[Start of Attachment]

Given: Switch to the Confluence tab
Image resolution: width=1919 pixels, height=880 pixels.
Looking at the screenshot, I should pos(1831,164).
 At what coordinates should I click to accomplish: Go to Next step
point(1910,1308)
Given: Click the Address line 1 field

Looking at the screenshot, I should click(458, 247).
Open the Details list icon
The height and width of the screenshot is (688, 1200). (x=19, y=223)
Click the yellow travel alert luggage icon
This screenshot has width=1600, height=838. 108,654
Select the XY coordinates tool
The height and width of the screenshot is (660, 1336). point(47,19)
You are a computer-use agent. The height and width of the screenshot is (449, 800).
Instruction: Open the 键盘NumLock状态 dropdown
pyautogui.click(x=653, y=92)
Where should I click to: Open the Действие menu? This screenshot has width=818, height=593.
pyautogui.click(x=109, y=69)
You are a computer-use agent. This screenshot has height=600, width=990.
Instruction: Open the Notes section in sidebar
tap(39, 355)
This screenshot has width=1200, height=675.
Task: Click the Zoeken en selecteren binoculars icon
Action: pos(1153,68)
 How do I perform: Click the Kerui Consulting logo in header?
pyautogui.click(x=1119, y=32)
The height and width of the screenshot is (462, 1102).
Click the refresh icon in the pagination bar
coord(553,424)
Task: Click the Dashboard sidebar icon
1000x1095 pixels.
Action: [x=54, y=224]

[End of Attachment]

Task details:
Which lines of the records above contain the word "agent"? Copy each of them.

Solution to this exercise:
You are a computer-use agent. The height and width of the screenshot is (449, 800).
You are a computer-use agent. This screenshot has height=600, width=990.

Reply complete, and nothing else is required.